Count the lines in the items below that contain the word "label", and reply with that number alone.

▶ _Data supplied_:
====
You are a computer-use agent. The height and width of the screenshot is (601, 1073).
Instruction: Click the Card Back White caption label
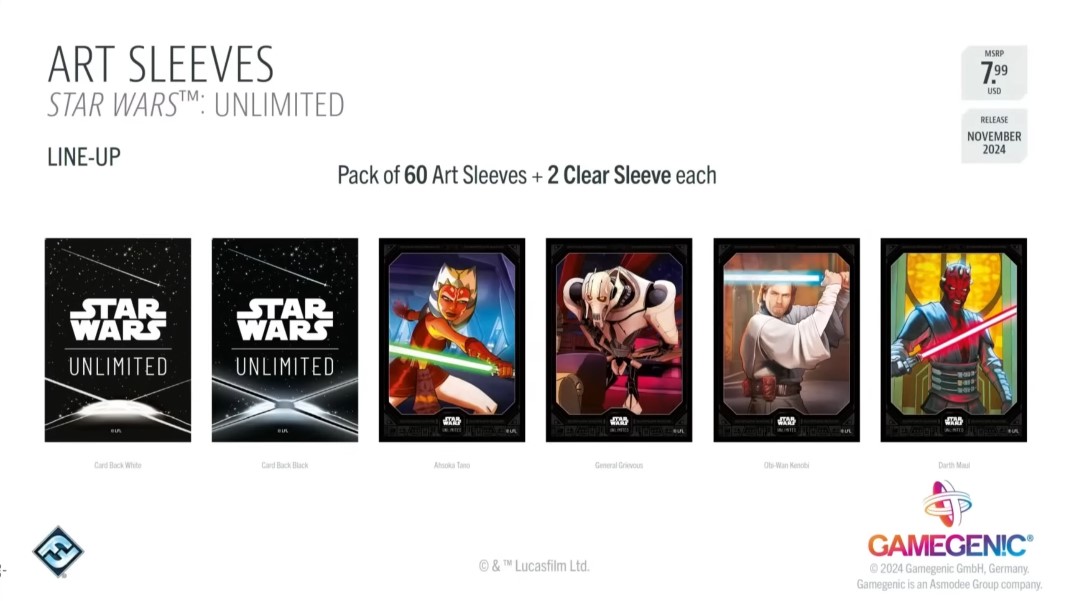[118, 465]
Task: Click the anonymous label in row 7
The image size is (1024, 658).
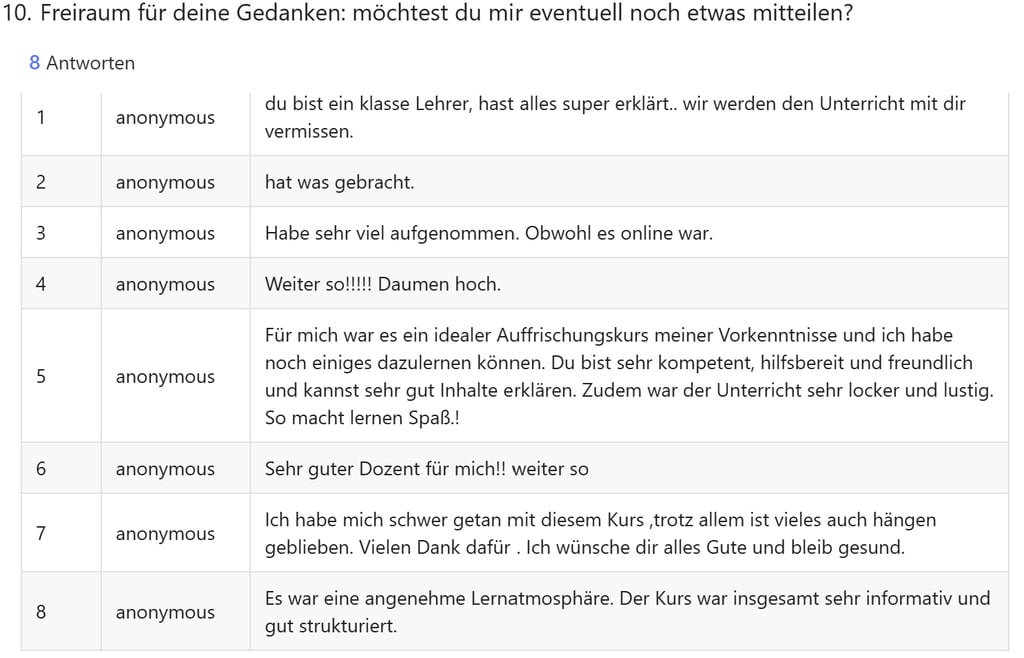Action: pos(165,534)
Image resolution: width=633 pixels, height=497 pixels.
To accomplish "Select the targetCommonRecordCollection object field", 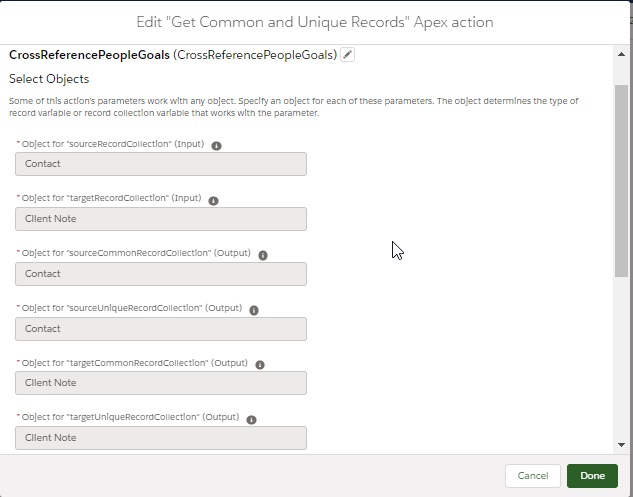I will pyautogui.click(x=161, y=383).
====
▶ _Result of this exercise_:
2